Unveiling differential responses to UVB (305 nm) and UVC (275 nm) in cacao-infecting Colletotrichum gloeosporioides and Pestalotiopsis sp.
Unveiling differential responses to UVB (305 nm) and UVC (275 nm) in cacao-infecting Colletotrichum gloeosporioides and Pestalotiopsis sp.
Baek, I.; Jang, J. H.; Lim, S.; WANG, Z.; Cha, M.; Magill, C.; Kim, M. S.; Meinhardt, L.; Park, S.; Ahn, E.

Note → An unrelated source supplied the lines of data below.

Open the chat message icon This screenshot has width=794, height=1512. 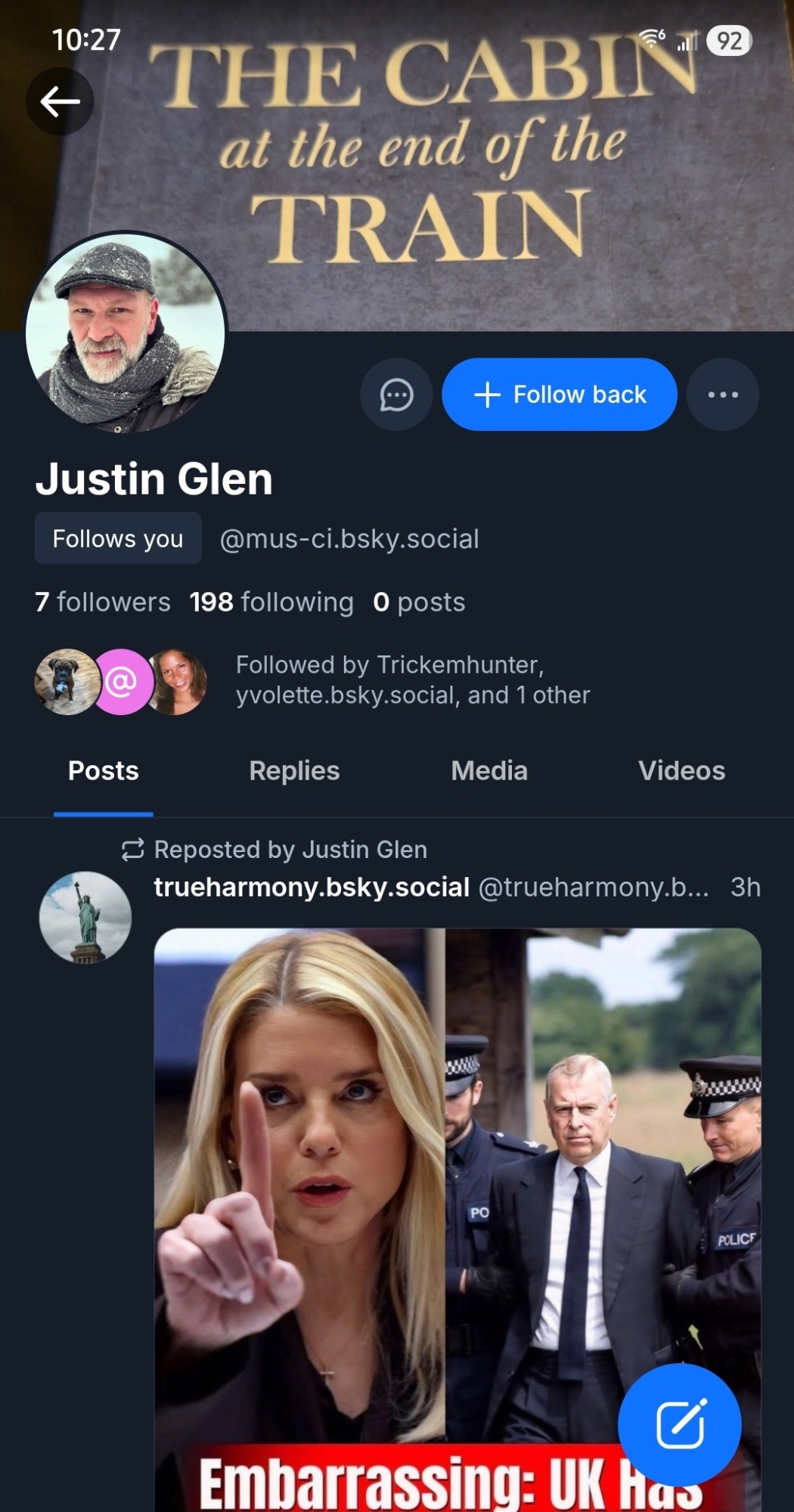(396, 395)
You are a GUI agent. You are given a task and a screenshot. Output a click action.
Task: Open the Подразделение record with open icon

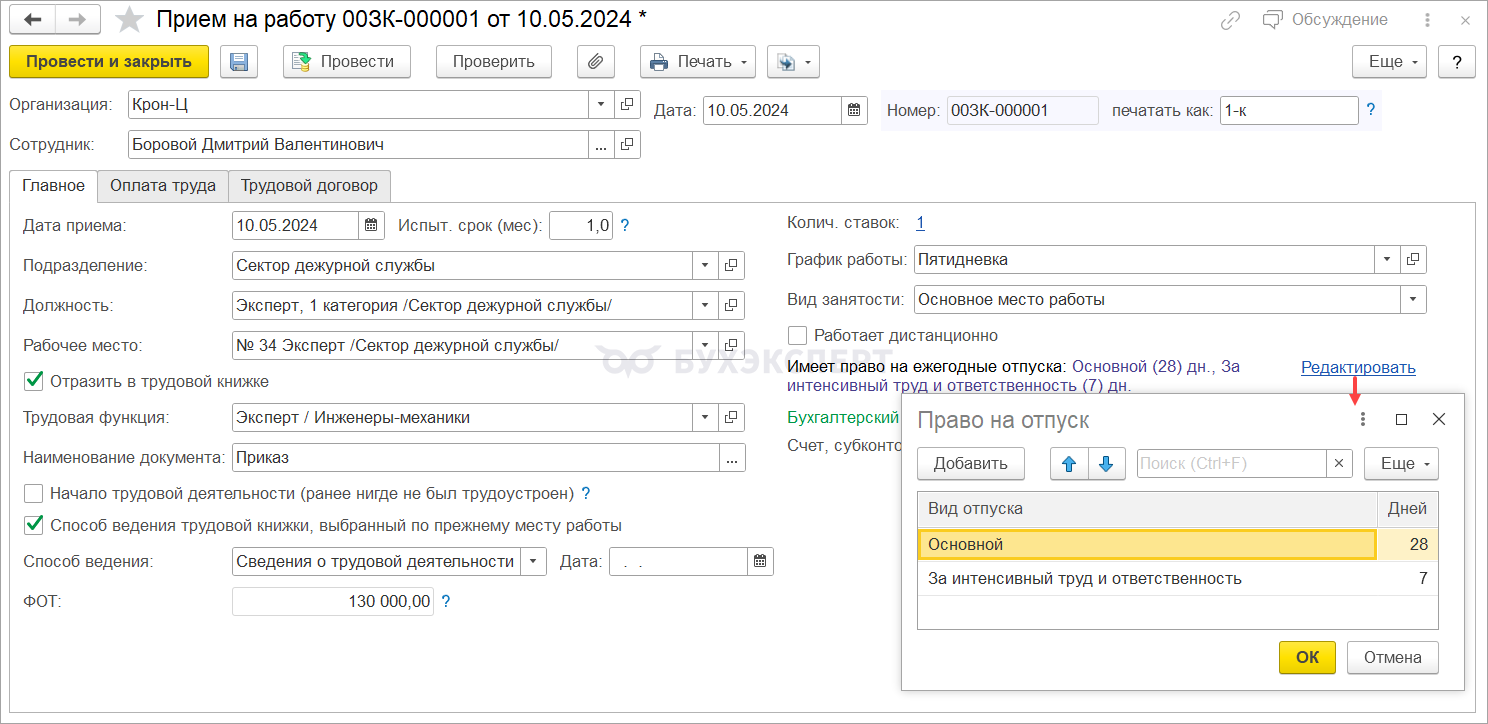(x=731, y=266)
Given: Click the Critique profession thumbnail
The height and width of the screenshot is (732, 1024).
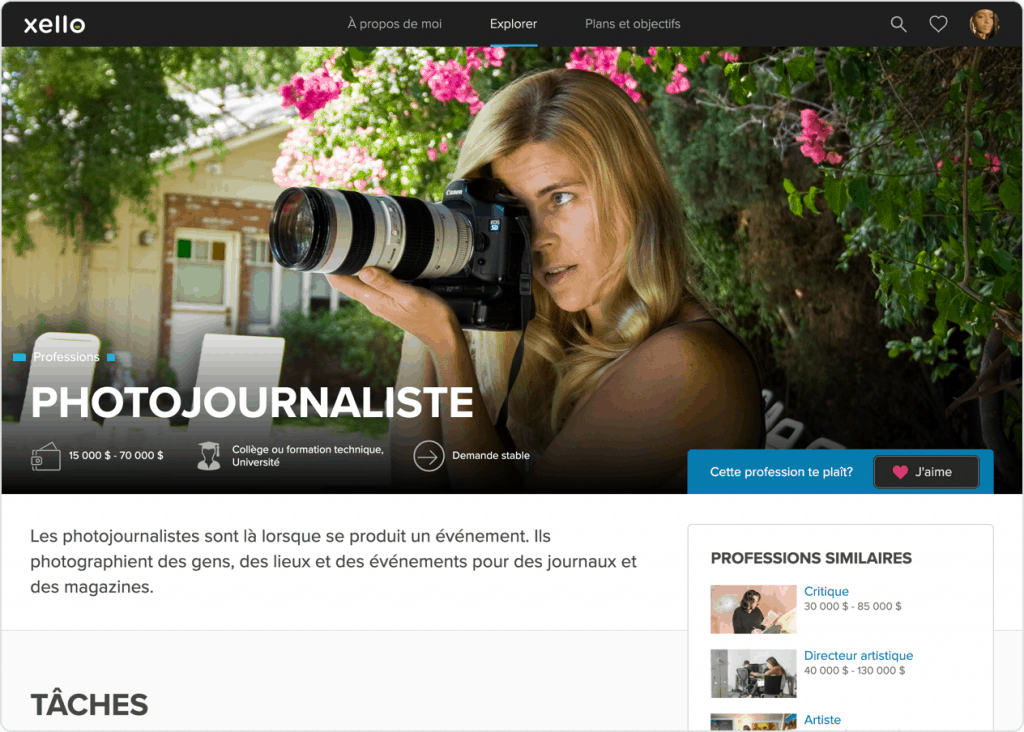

AbstractSustainable control of microbial pathogens requires alternatives to chemicals, but physical methods like Ultraviolet-C (UVC) show variable efficacy linked to poorly understood pathogen-specific responses. Here, we investigate differential UVB/UVC responses in plant pathogenic fungi (Colletotrichum gloeosporioides, Pestalotiopsis sp.). Using hyperspectral imaging and machine learning, we dissect the physiological underpinnings of UV sensitivity. UVC proves more potent than UVB, with Pestalotiopsis sp. showing significantly higher resistance than C. gloeosporioides isolates. Crucially, hyperspectral signatures correlated with resistance, revealing UVC-induced photopigment changes, biochemical disruption, and oxidative stress markers in sensitive isolates, contrasting with minimal perturbation in the resistant isolate. Machine learning accurately decoded these complex phenotypes for classification. This understanding enabled enhanced inactivation via optimized pulsed UVC and synergistic sonication. We link distinct physiological states, non-invasively detected via hyperspectral imaging, to fungal UV resistance, demonstrating how integrating advanced phenotyping and machine learning provides a mechanistic basis for optimizing physical pathogen controls.